(ENTRIES PROVIDED):
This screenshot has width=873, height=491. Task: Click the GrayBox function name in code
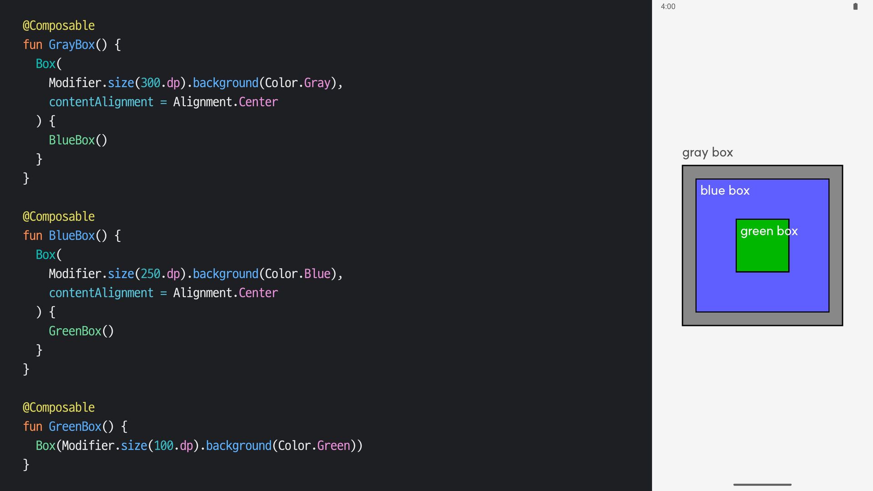pos(71,45)
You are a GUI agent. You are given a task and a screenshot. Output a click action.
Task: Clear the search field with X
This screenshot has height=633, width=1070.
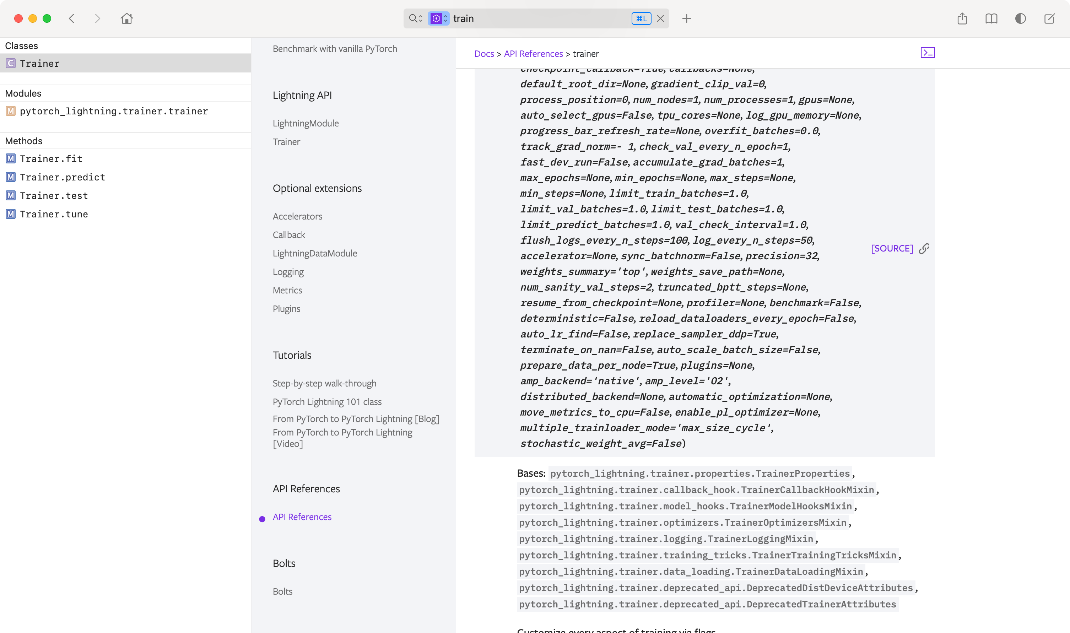pos(660,18)
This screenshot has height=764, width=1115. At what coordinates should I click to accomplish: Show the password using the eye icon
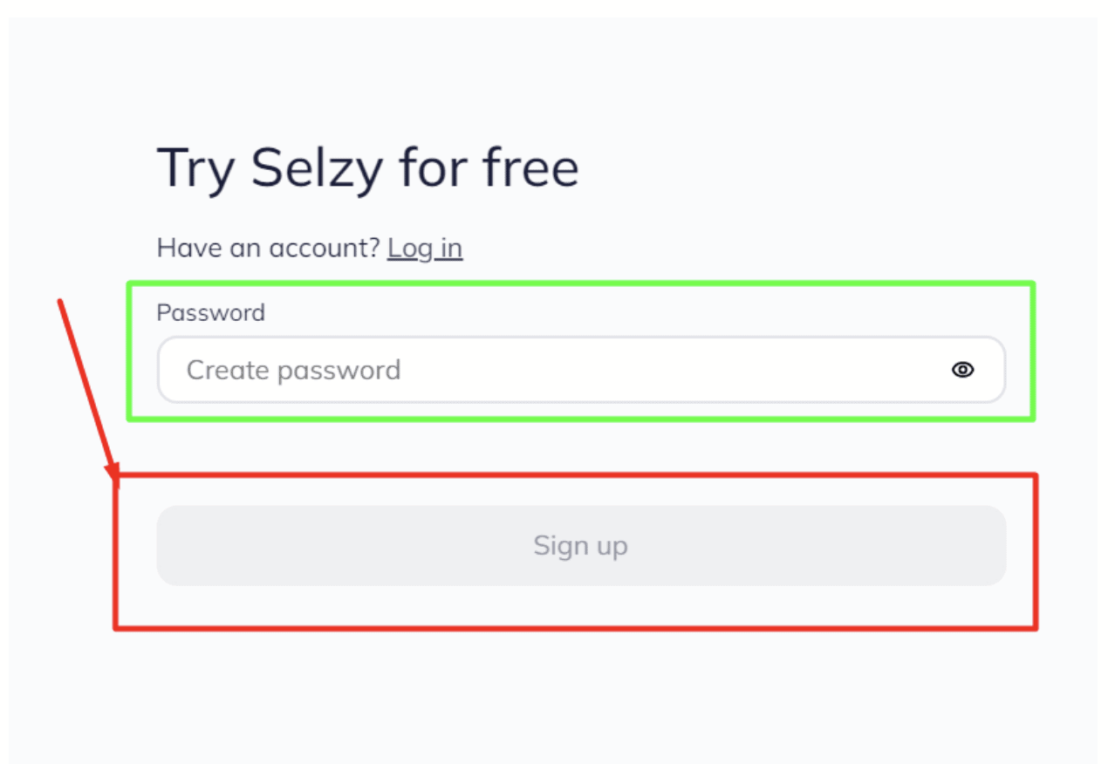(962, 370)
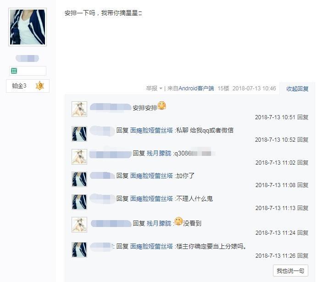Collapse replies with 收起回复
The height and width of the screenshot is (282, 317).
[297, 88]
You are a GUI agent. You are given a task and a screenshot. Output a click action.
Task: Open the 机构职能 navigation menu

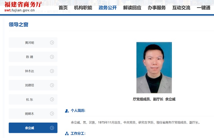83,8
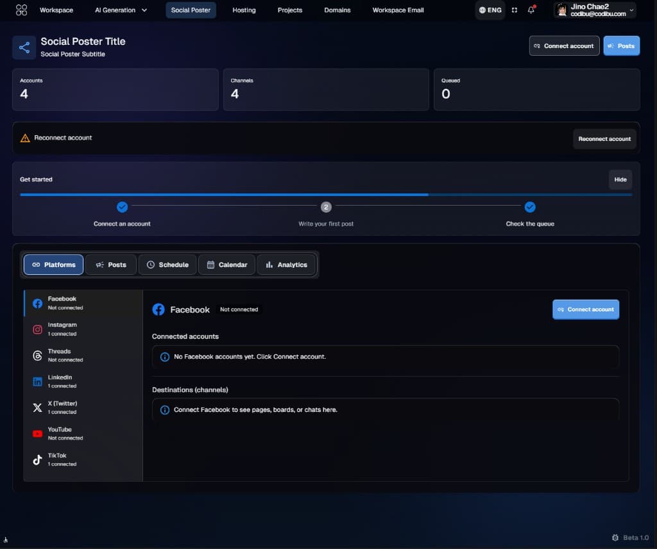The image size is (657, 549).
Task: Hide the Get started panel
Action: click(620, 179)
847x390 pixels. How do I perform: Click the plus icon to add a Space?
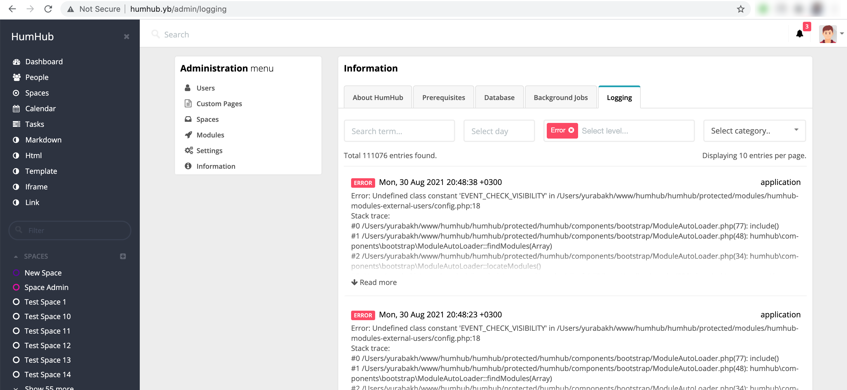[x=123, y=256]
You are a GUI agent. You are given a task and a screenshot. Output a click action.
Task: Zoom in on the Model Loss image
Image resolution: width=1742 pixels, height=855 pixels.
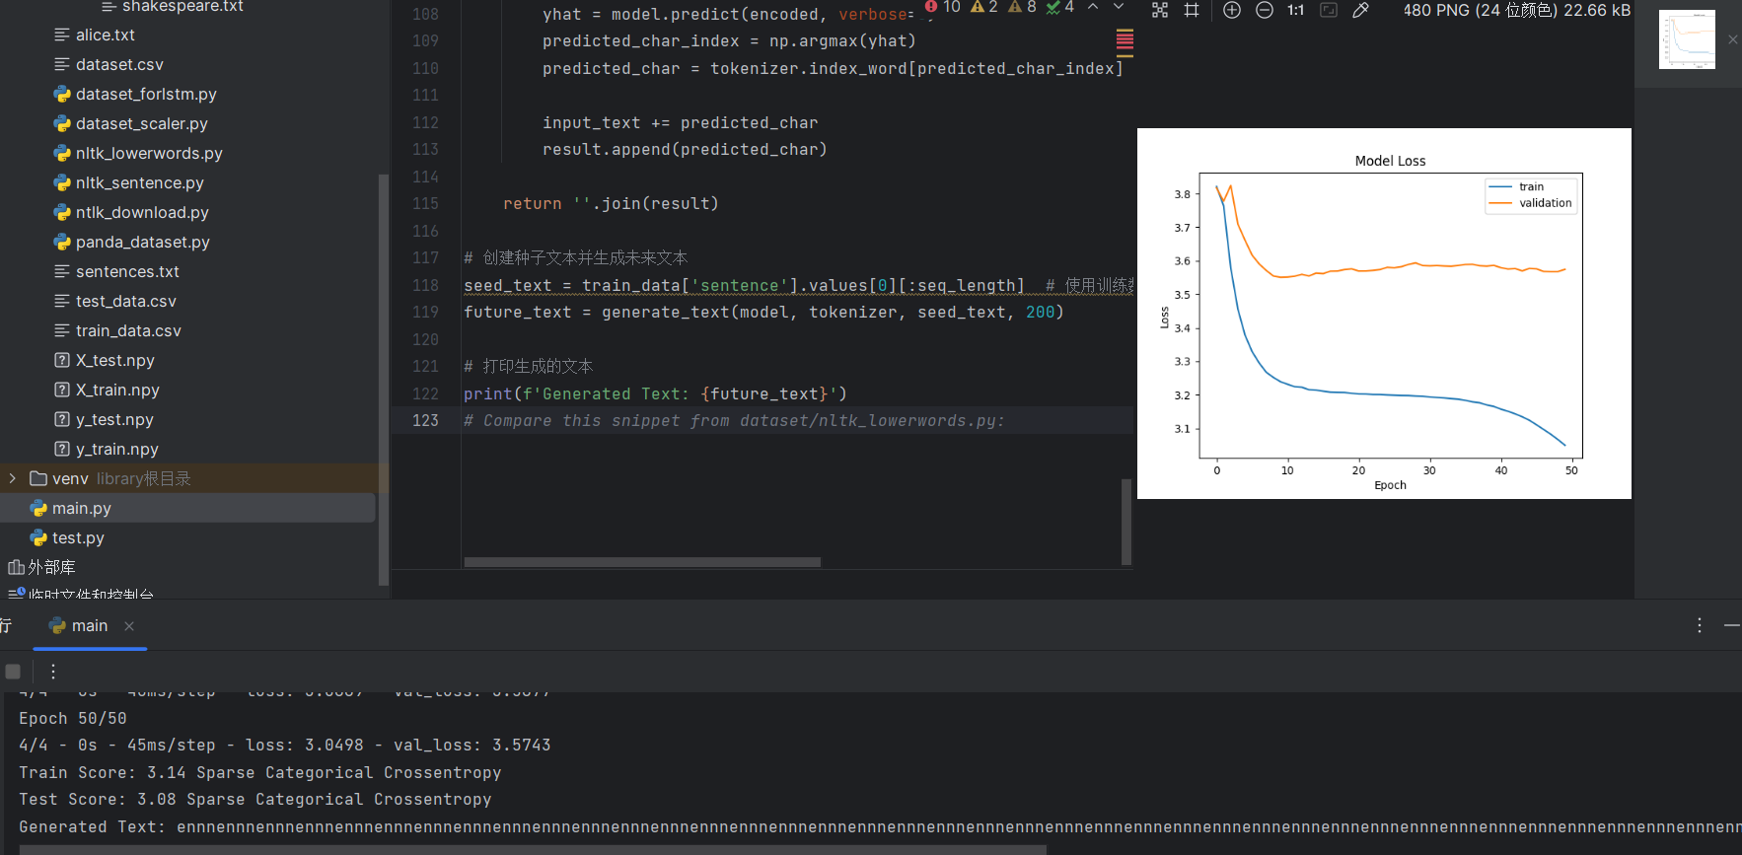(x=1232, y=10)
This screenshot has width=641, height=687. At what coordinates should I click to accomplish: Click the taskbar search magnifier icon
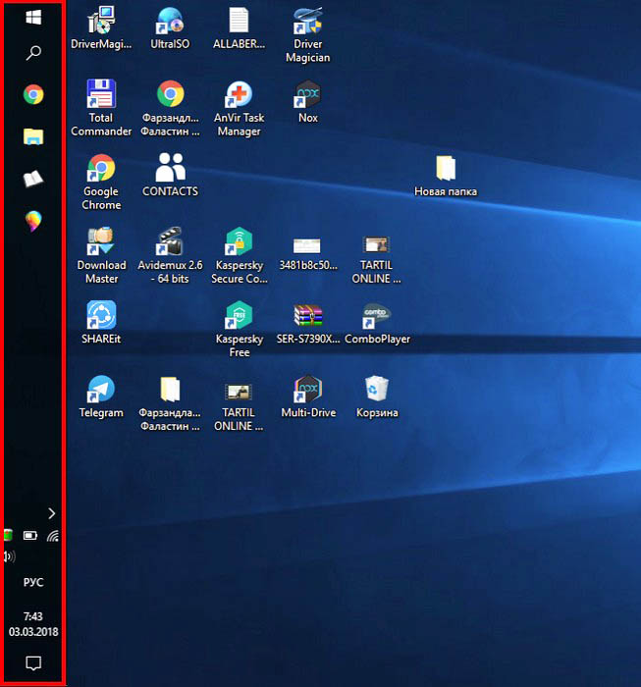point(33,53)
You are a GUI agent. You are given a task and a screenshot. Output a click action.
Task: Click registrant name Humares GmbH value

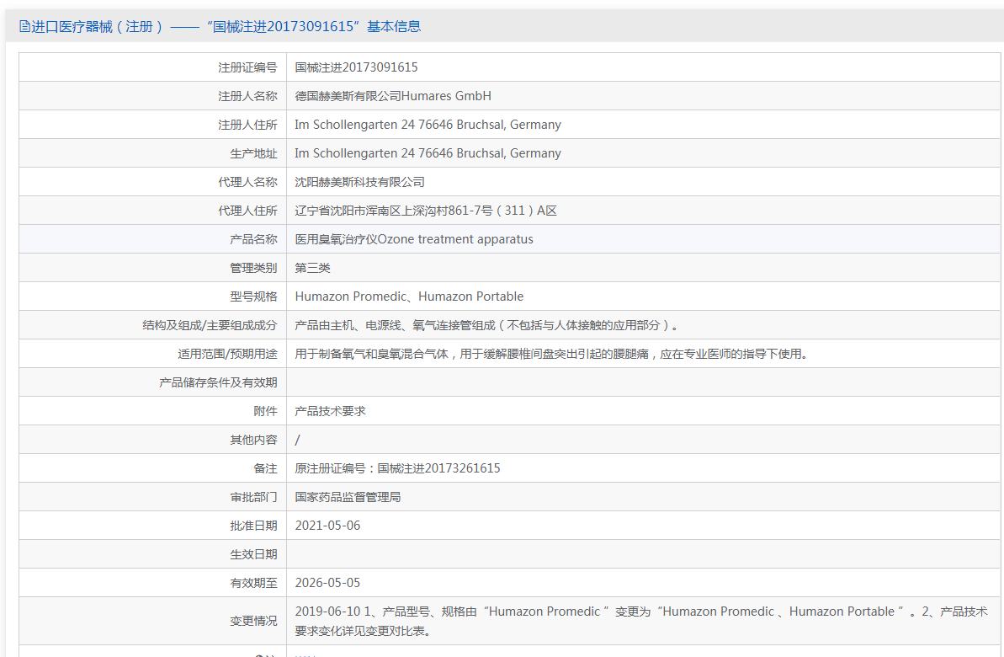(x=393, y=96)
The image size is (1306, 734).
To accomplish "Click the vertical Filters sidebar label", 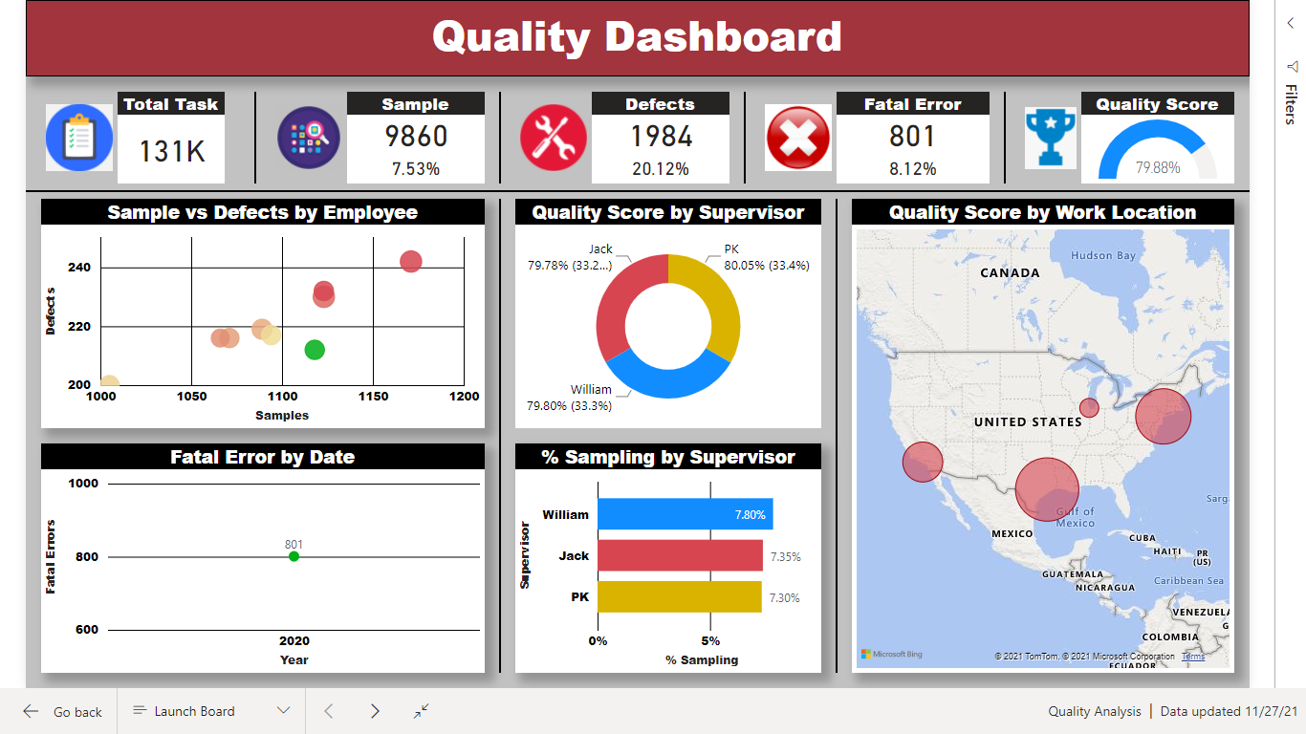I will pyautogui.click(x=1292, y=100).
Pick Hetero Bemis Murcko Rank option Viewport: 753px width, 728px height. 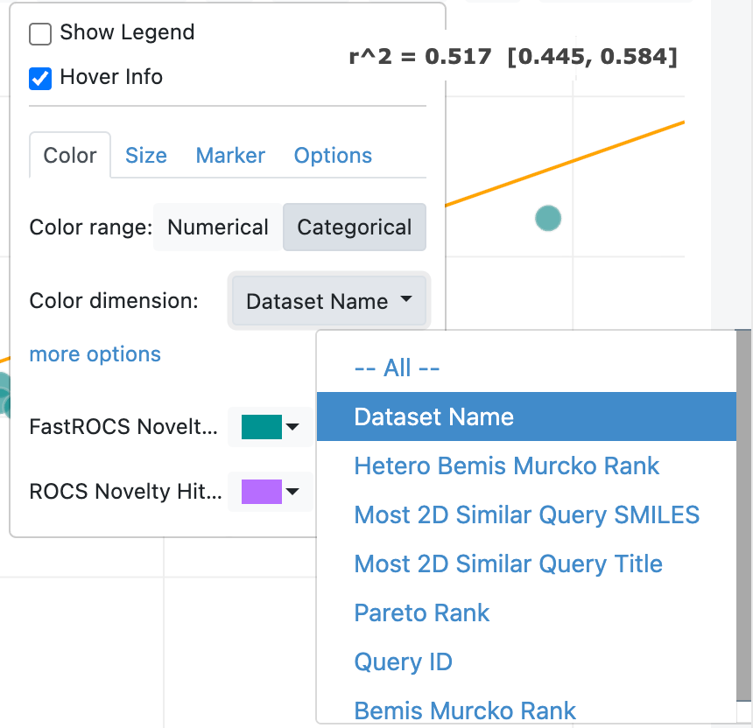[506, 466]
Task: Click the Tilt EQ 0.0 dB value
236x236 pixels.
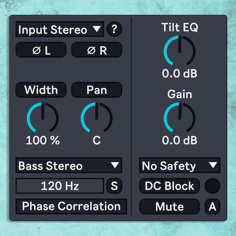Action: pos(179,73)
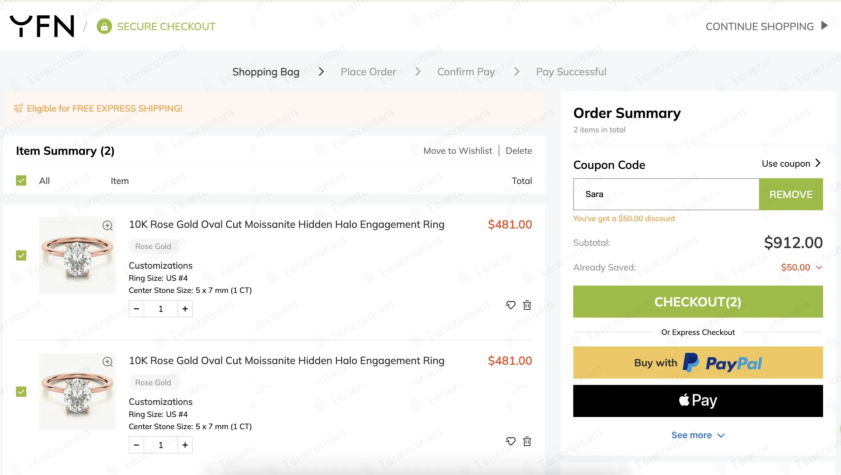Zoom the first ring image with magnifier icon
Image resolution: width=841 pixels, height=475 pixels.
(x=107, y=225)
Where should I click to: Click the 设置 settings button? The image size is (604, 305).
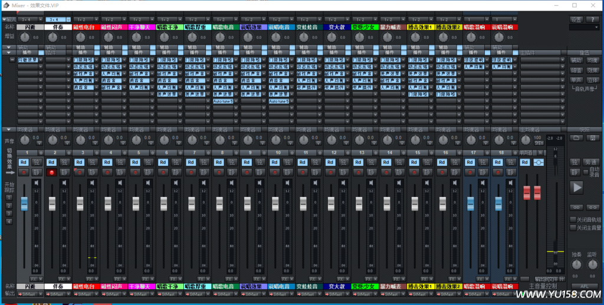(576, 20)
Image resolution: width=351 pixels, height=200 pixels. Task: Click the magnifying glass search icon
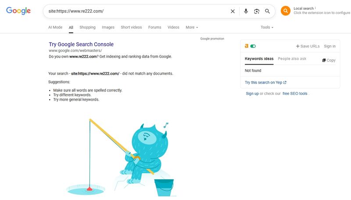(x=267, y=11)
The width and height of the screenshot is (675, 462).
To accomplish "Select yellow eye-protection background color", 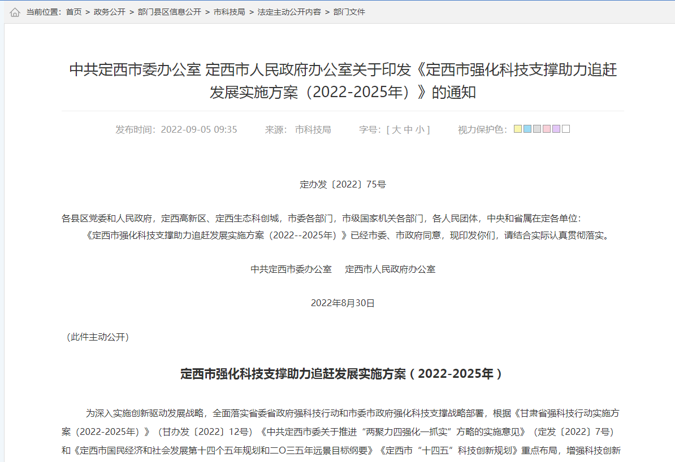I will 518,129.
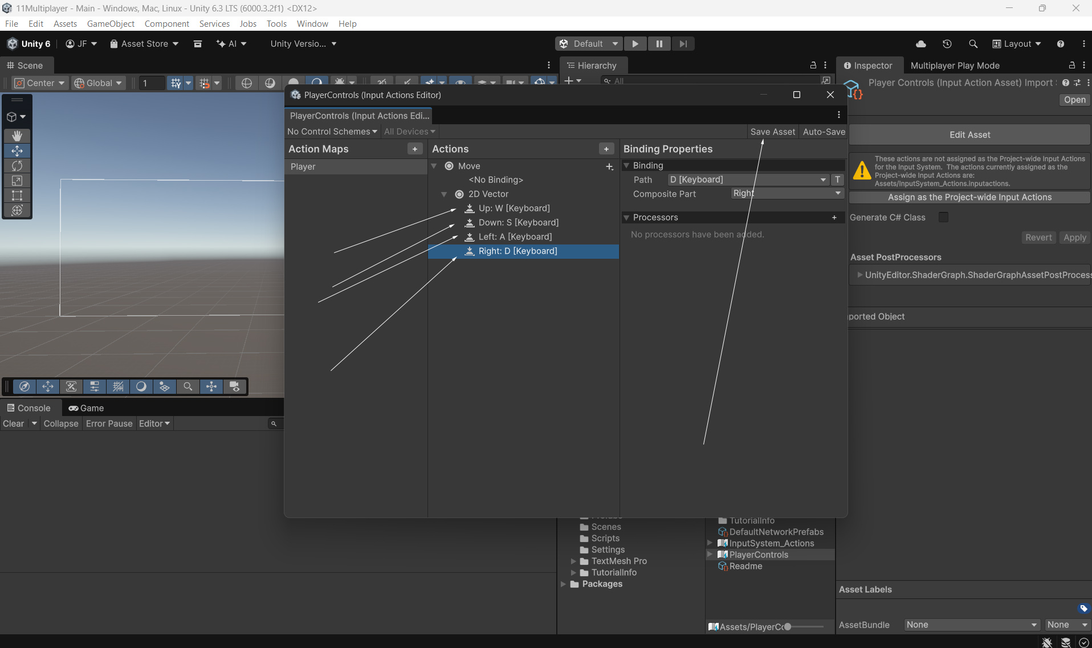Click the Pause playback button
Viewport: 1092px width, 648px height.
659,44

(WHAT IS ASKED):
Copy out every line above that contains the word "This". Case counts, so a line only qualifies if the word appears with that exact capitalization.

(TASK RESPONSE):
This screenshot has width=873, height=491. Task: Click the GrayBox function name in code
This screenshot has height=633, width=1070.
This screenshot has height=764, width=1115. At what coordinates should I click to accomplish: Show the password using the eye icon
This screenshot has width=641, height=687. At what coordinates should I click to accomplish: Click the taskbar search magnifier icon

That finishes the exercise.